'''

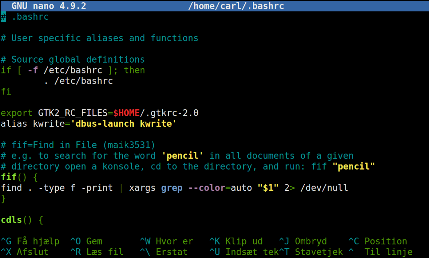This screenshot has width=429, height=258.
Task: Click the /dev/null text in find command
Action: point(324,188)
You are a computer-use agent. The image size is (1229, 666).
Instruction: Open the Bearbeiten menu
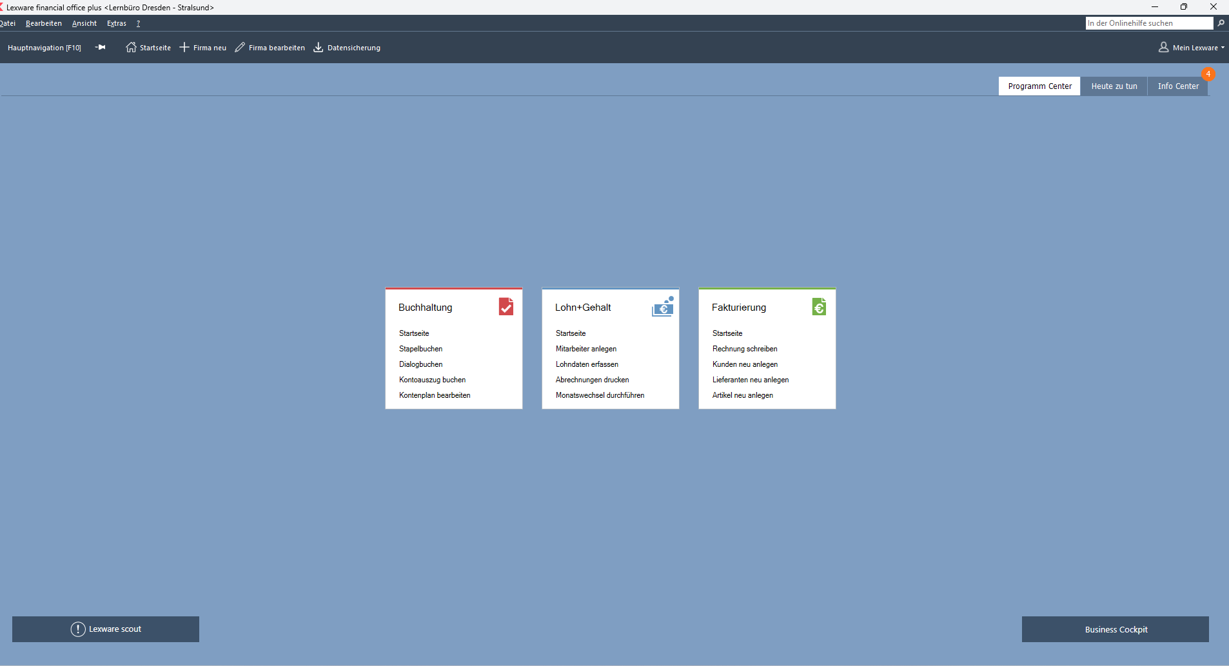44,23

'''

=== About this exercise ===
Take the line with "You are a computer-use" as the first line and the last line of the records above as the final one; reproduce exactly the lines between them, both included, without pictures.

=== Solution to the problem ===
You are a computer-use agent. The image size is (1229, 666).
Instruction: Open the Bearbeiten menu
44,23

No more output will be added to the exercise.